晨雾还没散尽,土路像被水泡过一样发软,踩一脚就陷下半截鞋。楚昭言把药耙横在肩上,一只手紧紧拽着萧明稷的胳膊,另一只手扶着他往小镇东口走。两人身上沾满草屑和泥点,脸上糊着灰,活像从地里刨出来的萝卜。
“再撑会儿。”楚昭言低声道,“进了集市别说话,装我弟弟。”
萧明稷点头,脚步虚浮,嘴唇干裂得起了皮。他想喘口气,刚张嘴,就被楚昭言一把按住脑袋,硬生生塞进人群后头。
集市已经热闹起来。卖菜的、挑水的、吆喝豆腐脑的,声音混成一片。摊子歪七扭八摆在路边,连个正经招牌都没有,锅碗瓢盆直接摆地上,鸡在人脚边啄食,狗在摊下抢骨头。
楚昭言扫了一圈——墙矮得连小孩都能翻过去,街上没几个穿官靴的,偶尔路过个差役,也是懒洋洋靠着墙根打哈欠,看都不看行人一眼。
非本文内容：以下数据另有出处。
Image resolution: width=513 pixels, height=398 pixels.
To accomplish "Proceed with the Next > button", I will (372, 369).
“这儿没人管规矩。”他贴着萧明稷耳朵说,“但也别指望有人救你。”
萧明稷哼了一声,腿一软差点跪下,楚昭言眼疾手快把他架住,顺手从怀里摸出颗褐色药丸塞进他嘴里。
“嚼烂了咽。”
“啥味?”萧明稷皱眉。
“老鼠肉加野姜粉。”楚昭言面不改色,“提神。”
萧明稷差点吐出来,硬是憋住没吭声。
两人挪到药摊旁坐下。摊主是个瘸腿老头,眼皮耷拉着,手里搓着一把干草,见他们靠近也不理,自顾自往破陶罐里倒水。
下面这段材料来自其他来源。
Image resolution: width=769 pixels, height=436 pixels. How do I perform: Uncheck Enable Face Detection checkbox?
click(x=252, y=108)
楚昭言伸手讨了碗水,喝一口,酸涩得直咧嘴,但还是灌了半碗。他侧耳听着旁边两个农妇聊天。
“听说京城又抓了好些太医署的人。”一个妇人压低嗓门,“说是瘟疫是他们放的,朝廷要清算。”
另一个冷笑:“关咱们屁事?咱这穷地方连税都收不上来,谁稀罕听那些?”
“可要是查到边上呢?”
“查到也白搭。这镇上的人,问十句九句装聋,剩下那句说瞎话。”
楚昭言低头喝水,不动声色把这话全听了进去。他眼角微动,忽然瞥见街口走进来两个人,穿着皂青短打,腰间佩刀,步子稳,眼神扫得勤,明显不是本地人。
他立马认出来——和昨夜山林里的斥候是一个路数。
楚昭言手一紧,药耙杆子硌进掌心。他不动声色把萧明稷往身后拉了半步,自己往前蹭了蹭,挡住对方视线。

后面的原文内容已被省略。